■ **Exercise**: Turn the material below into a JSON list of strings, with one string for each line and no blank lines.

■ **Data rows**:
##############################

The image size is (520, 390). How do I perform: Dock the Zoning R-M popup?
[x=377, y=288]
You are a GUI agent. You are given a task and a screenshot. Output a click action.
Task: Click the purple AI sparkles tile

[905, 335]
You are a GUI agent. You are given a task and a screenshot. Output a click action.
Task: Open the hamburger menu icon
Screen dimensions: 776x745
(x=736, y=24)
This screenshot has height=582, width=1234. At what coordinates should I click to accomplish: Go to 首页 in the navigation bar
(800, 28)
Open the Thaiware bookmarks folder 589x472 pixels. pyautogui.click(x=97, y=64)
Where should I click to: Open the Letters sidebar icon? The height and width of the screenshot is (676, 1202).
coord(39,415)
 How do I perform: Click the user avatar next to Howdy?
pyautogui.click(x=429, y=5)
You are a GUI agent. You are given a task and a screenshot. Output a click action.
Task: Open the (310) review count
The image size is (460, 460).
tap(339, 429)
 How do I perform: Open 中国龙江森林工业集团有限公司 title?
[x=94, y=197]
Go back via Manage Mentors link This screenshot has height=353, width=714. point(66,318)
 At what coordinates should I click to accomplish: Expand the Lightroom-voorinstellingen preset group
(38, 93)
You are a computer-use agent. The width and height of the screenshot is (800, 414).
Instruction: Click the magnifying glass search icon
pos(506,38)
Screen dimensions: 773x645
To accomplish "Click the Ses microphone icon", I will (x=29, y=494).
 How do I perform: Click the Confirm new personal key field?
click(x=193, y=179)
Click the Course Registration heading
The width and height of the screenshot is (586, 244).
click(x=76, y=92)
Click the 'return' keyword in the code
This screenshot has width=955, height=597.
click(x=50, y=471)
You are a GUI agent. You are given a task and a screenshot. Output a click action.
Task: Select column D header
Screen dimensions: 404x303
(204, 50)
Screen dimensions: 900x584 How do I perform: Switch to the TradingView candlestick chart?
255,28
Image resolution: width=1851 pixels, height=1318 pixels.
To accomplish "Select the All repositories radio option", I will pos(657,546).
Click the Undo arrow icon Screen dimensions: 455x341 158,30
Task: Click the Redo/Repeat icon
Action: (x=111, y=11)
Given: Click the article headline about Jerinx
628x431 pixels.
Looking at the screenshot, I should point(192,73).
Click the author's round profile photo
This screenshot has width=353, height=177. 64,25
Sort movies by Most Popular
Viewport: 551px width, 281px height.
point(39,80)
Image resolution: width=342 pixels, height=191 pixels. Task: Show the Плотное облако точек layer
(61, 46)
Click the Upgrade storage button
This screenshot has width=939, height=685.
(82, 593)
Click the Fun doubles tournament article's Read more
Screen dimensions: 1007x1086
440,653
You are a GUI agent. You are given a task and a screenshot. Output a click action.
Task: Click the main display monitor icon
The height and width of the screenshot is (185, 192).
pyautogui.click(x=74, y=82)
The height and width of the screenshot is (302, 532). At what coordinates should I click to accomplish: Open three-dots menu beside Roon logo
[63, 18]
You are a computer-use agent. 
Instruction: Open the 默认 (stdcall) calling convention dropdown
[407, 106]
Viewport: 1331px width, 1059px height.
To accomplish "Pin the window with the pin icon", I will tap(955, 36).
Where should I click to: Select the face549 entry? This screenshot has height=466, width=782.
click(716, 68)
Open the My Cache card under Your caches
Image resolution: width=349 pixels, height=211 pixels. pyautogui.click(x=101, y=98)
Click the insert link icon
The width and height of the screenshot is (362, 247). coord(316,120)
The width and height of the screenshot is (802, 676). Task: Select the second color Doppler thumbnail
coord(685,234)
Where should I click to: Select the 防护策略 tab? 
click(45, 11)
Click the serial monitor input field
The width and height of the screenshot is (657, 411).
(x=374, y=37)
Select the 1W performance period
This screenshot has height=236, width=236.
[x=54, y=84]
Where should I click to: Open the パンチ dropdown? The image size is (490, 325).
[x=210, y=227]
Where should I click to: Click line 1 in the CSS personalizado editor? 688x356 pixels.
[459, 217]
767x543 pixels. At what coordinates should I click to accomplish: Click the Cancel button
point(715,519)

##############################

■ **Exercise result**:
[
  "The image size is (520, 390). How do I perform: Dock the Zoning R-M popup?",
  "[x=377, y=288]",
  "You are a GUI agent. You are given a task and a screenshot. Output a click action.",
  "Task: Click the purple AI sparkles tile",
  "[905, 335]",
  "You are a GUI agent. You are given a task and a screenshot. Output a click action.",
  "Task: Open the hamburger menu icon",
  "Screen dimensions: 776x745",
  "(x=736, y=24)",
  "This screenshot has height=582, width=1234. At what coordinates should I click to accomplish: Go to 首页 in the navigation bar",
  "(800, 28)",
  "Open the Thaiware bookmarks folder 589x472 pixels. pyautogui.click(x=97, y=64)",
  "Where should I click to: Open the Letters sidebar icon? The height and width of the screenshot is (676, 1202).",
  "coord(39,415)",
  " How do I perform: Click the user avatar next to Howdy?",
  "pyautogui.click(x=429, y=5)",
  "You are a GUI agent. You are given a task and a screenshot. Output a click action.",
  "Task: Open the (310) review count",
  "The image size is (460, 460).",
  "tap(339, 429)",
  " How do I perform: Open 中国龙江森林工业集团有限公司 title?",
  "[x=94, y=197]",
  "Go back via Manage Mentors link This screenshot has height=353, width=714. point(66,318)",
  " At what coordinates should I click to accomplish: Expand the Lightroom-voorinstellingen preset group",
  "(38, 93)",
  "You are a computer-use agent. The width and height of the screenshot is (800, 414).",
  "Instruction: Click the magnifying glass search icon",
  "pos(506,38)",
  "Screen dimensions: 773x645",
  "To accomplish \"Click the Ses microphone icon\", I will (x=29, y=494).",
  " How do I perform: Click the Confirm new personal key field?",
  "click(x=193, y=179)",
  "Click the Course Registration heading",
  "The width and height of the screenshot is (586, 244).",
  "click(x=76, y=92)",
  "Click the 'return' keyword in the code",
  "This screenshot has width=955, height=597.",
  "click(x=50, y=471)",
  "You are a GUI agent. You are given a task and a screenshot. Output a click action.",
  "Task: Select column D header",
  "Screen dimensions: 404x303",
  "(204, 50)",
  "Screen dimensions: 900x584 How do I perform: Switch to the TradingView candlestick chart?",
  "255,28",
  "Image resolution: width=1851 pixels, height=1318 pixels.",
  "To accomplish \"Select the All repositories radio option\", I will pos(657,546).",
  "Click the Undo arrow icon Screen dimensions: 455x341 158,30",
  "Task: Click the Redo/Repeat icon",
  "Action: (x=111, y=11)",
  "Given: Click the article headline about Jerinx",
  "628x431 pixels.",
  "Looking at the screenshot, I should point(192,73).",
  "Click the author's round profile photo",
  "This screenshot has width=353, height=177. 64,25",
  "Sort movies by Most Popular",
  "Viewport: 551px width, 281px height.",
  "point(39,80)",
  "Image resolution: width=342 pixels, height=191 pixels. Task: Show the Плотное облако точек layer",
  "(61, 46)",
  "Click the Upgrade storage button",
  "This screenshot has width=939, height=685.",
  "(82, 593)",
  "Click the Fun doubles tournament article's Read more",
  "Screen dimensions: 1007x1086",
  "440,653",
  "You are a GUI agent. You are given a task and a screenshot. Output a click action.",
  "Task: Click the main display monitor icon",
  "The height and width of the screenshot is (185, 192).",
  "pyautogui.click(x=74, y=82)",
  "The height and width of the screenshot is (302, 532). At what coordinates should I click to accomplish: Open three-dots menu beside Roon logo",
  "[63, 18]",
  "You are a computer-use agent. ",
  "Instruction: Open the 默认 (stdcall) calling convention dropdown",
  "[407, 106]",
  "Viewport: 1331px width, 1059px height.",
  "To accomplish \"Pin the window with the pin icon\", I will tap(955, 36).",
  "Where should I click to: Select the face549 entry? This screenshot has height=466, width=782.",
  "click(716, 68)",
  "Open the My Cache card under Your caches",
  "Image resolution: width=349 pixels, height=211 pixels. pyautogui.click(x=101, y=98)",
  "Click the insert link icon",
  "The width and height of the screenshot is (362, 247). coord(316,120)",
  "The width and height of the screenshot is (802, 676). Task: Select the second color Doppler thumbnail",
  "coord(685,234)",
  "Where should I click to: Select the 防护策略 tab? ",
  "click(45, 11)",
  "Click the serial monitor input field",
  "The width and height of the screenshot is (657, 411).",
  "(x=374, y=37)",
  "Select the 1W performance period",
  "This screenshot has height=236, width=236.",
  "[x=54, y=84]",
  "Where should I click to: Open the パンチ dropdown? The image size is (490, 325).",
  "[x=210, y=227]",
  "Where should I click to: Click line 1 in the CSS personalizado editor? 688x356 pixels.",
  "[459, 217]",
  "767x543 pixels. At what coordinates should I click to accomplish: Click the Cancel button",
  "point(715,519)"
]